EXERCISE GOAL
Return exactly those lines of the material below that fall between the line holding "You are a computer-use" and the line holding "Instruction: Click trash", inclusive.

AVAILABLE DATA

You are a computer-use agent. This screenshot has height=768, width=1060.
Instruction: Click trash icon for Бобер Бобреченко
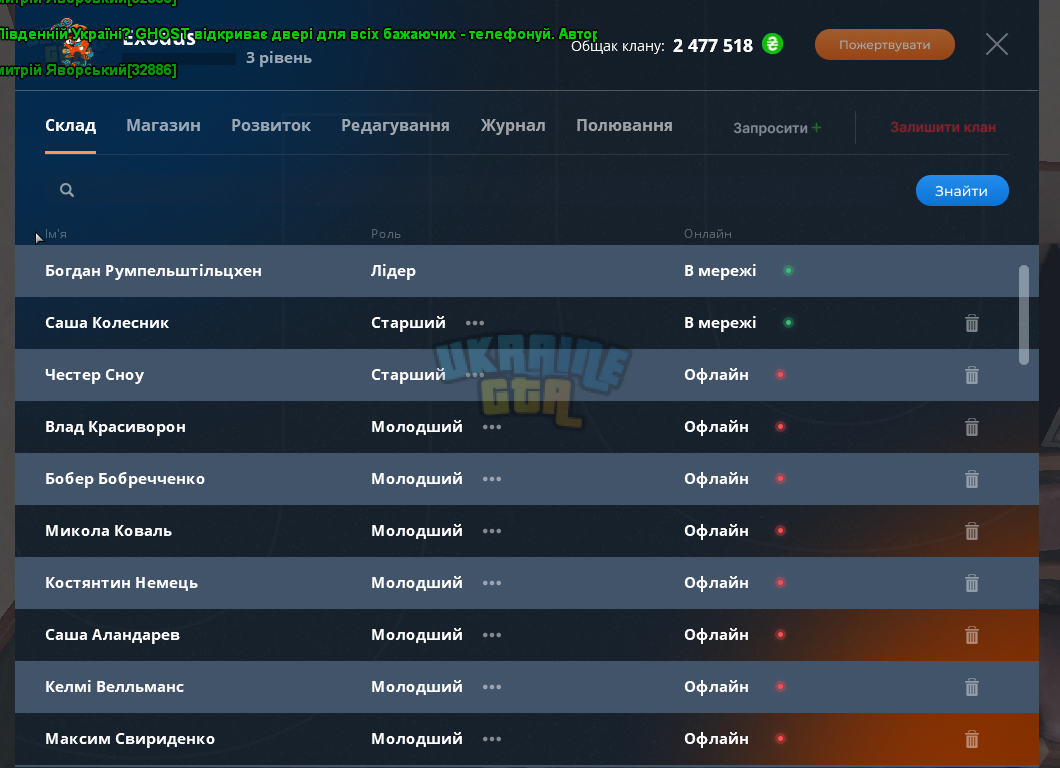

...

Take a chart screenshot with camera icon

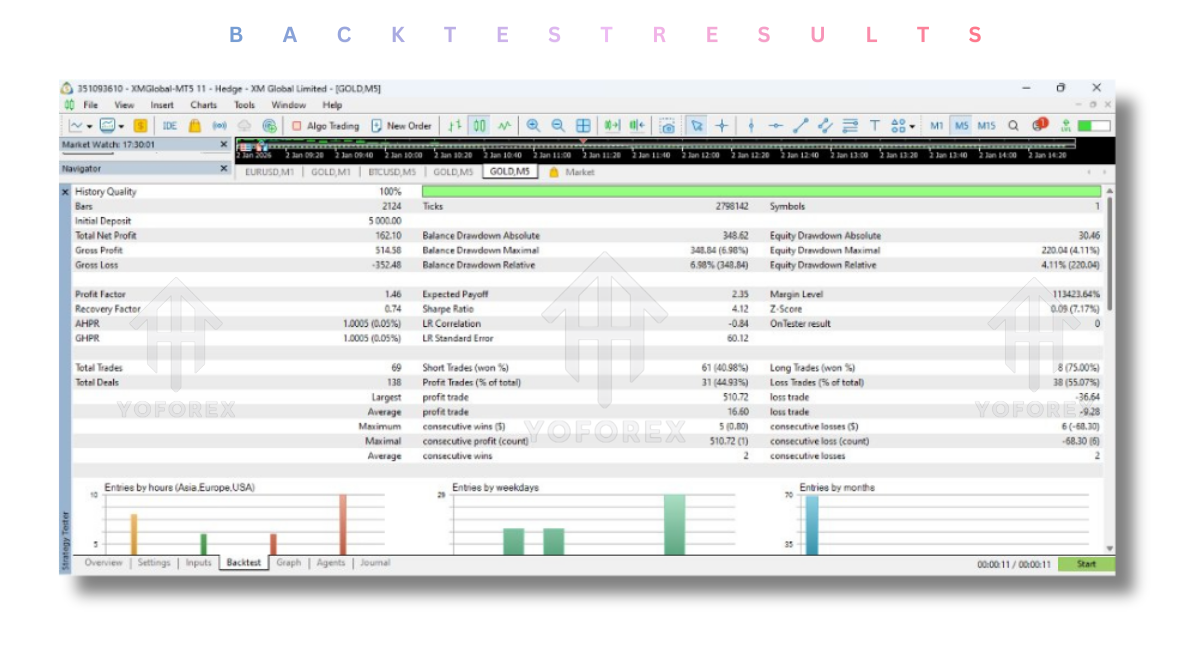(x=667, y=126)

--

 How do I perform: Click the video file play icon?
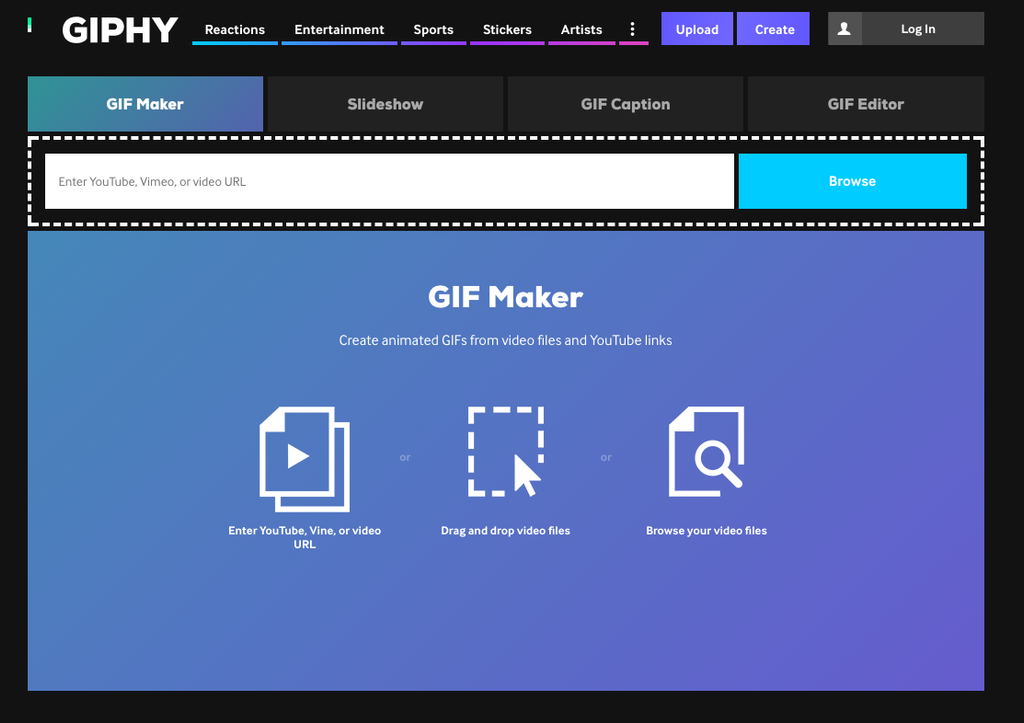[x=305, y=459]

EXERCISE OUTPUT
You are a computer-use agent. This screenshot has height=768, width=1060.
Instruction: Click trash icon for Бобер Бобреченко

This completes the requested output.